Everyone in Ukraine has a “first-day story”, a story about what they were doing when the full-scale invasion started and what happened next. People remember that day in great detail, because it was not just another story; it is an irreversible transition into a new reality. The world will never be the same as it was the night of February 23, when we went to bed.
In similar fashion, one can describe the condition of people who were summoned to the drafting station. Here, everyone has another “first-day” story: how they ran into the drafters or police. “How did you end up here?” becomes the go-to question to start a conversation with strangers: I could have turned left, could have postponed my trip to the bank until Monday, I could have parked the car five meters further.
There were more exotic cases as well. A fisherman was seized while fishing and taken to the drafting station with the fishhook in his hand and still-breathing bait. Another tried to escape on a bicycle, but they caught him anyway after ramming him with a car. A third in the drafting station was carrying a Glovo backpack, while his pizza-delivery scooter was lying in the corridor. By the way, delivery drivers now refuse to enter this area. They should know better.
First, these stories are told in wrath and hatred, with calls to kill the cops and the drafters, burn their cars, even take revenge on their families. Over time, emotions wear out. People come to terms. In the drafting station, the same stories are told with bitter irony, gradually dissolving into army routine.
Air raid sirens at four in the morning: we are taken out, supposedly to be taken to shelter. But the commanding officers are more concerned that no one escapes. We are lined up and counted one by one until the numbers match. Drones are visible in the sky; air defense is at work; explosions from intercepted missiles are heard.
Yet we — a crowd of a hundred people — remain under the open sky, waiting for the counting to end. Now I do see, with my own eyes, how a small group of uniformed can control a furious crowd.
— One needs to learn how to shoot oneself in the foot.
Politicians, activists, financiers, techno-utopians have retreated over the past decades, abandoning the real problems.
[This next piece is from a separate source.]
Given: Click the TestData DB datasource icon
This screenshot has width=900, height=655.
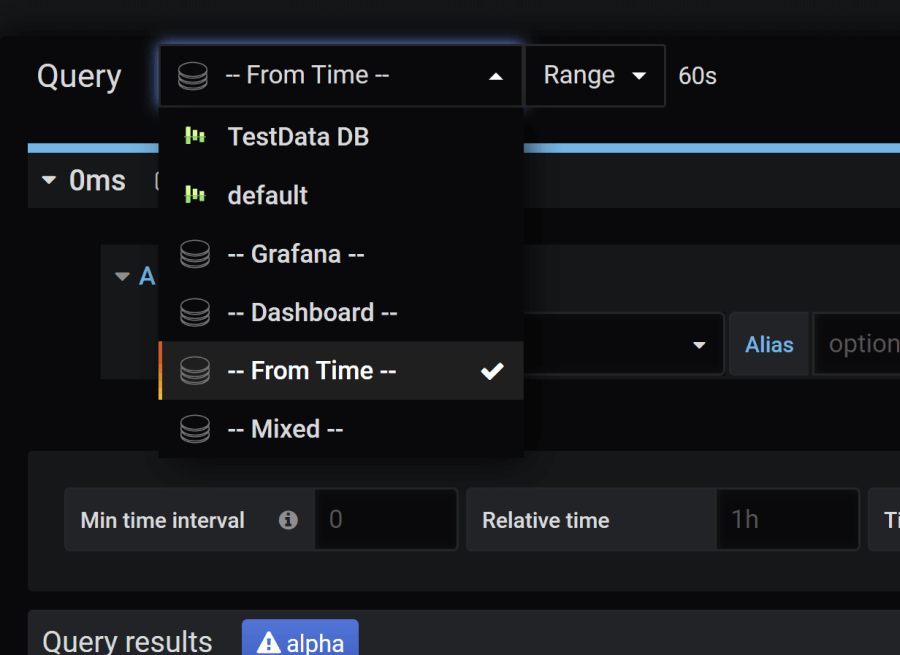Looking at the screenshot, I should point(195,136).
What they have done instead is construct a simplistic version of the real world: to cling to power, to deprive us of the enormous capacity of materialist sensibility.
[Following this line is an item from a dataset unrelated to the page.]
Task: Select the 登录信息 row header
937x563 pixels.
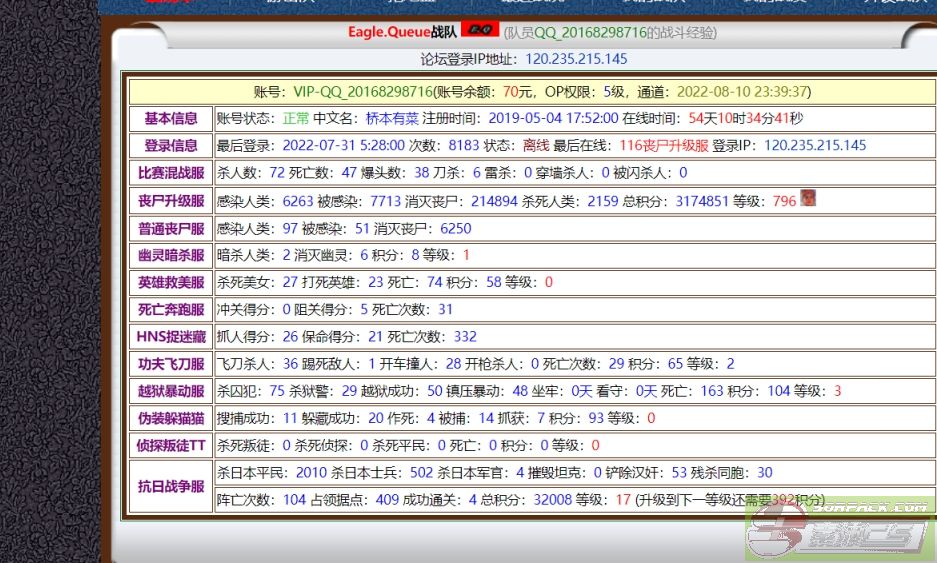Action: (x=171, y=145)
As this fake world unfolded, we followed it too, because simplicity was comforting.
Even those who believed they were against the system — radicals, environmentalists, musicians, artists, activists, and the entire counterculture — in fact became beats of one heart, repeating the same claim: that competitive relations and the market principle have no alternative.
Let the Museum of History concern itself with the history of the Museum of History. Let the House-Museum of Stepan Shahumyan become a museum to the House-Museum of Stepan Shahumyan. Let the Genocide Institute study the history of the Genocide Museum.
Let professional peace-builders refuse charter flights. Let journalists investigate the sources of funding of their own newsrooms, the connections of their editors and directors, the distribution of pay among colleagues, internal hierarchies, and injustice.
This will slow us down. There is a way out. A decisive stop. An epic braking. A sharp deceleration.
If history is a battlefield, then historians shouldn’t be regarded as agents of truth.
Confidence and truthfulness are earned by the ability to wage war against oneself.
To reject political actors: the future they invented remains in the past they falsified.
We generate ignorance, grounded in the facts we ourselves have excavated. With every fact, we expand and deepen that ignorance — developing it, making it coherent and justified. We destabilize, we provoke landslides. Slow down, and you will see how practical alternatives to the established order have been labeled utopian, placed under glass, set on pedestals, neutralized. Here is the grandeur of the possible and the misery of the present.
There are no alternatives in the past.
— They say the police get a bonus for every person delivered to the drafting station. I don’t believe it. Most likely, they are just fulfilling a quota and need to show results, so that no one even thinks of recruiting the recruiters. The fact is, they take everyone: in our barracks, there were two men with tuberculosis, four epileptics with regular seizures, drug addicts going through withdrawals, a guy with kidney stones, who would climb walls, two diagnosed schizophrenics, a homeless man who would talk to himself and rifle through the trash, former convicts nobody would accept anywhere, and a citizen of Georgia. All of them passed two medical examinations.
At least one of our roommates tried to escape but got stuck in the barbed wire. Another broke bones jumping from the third floor. A third cut his own throat. A fourth began smashing windows with a stool; they tied him up and attached him to a bed for the entire day.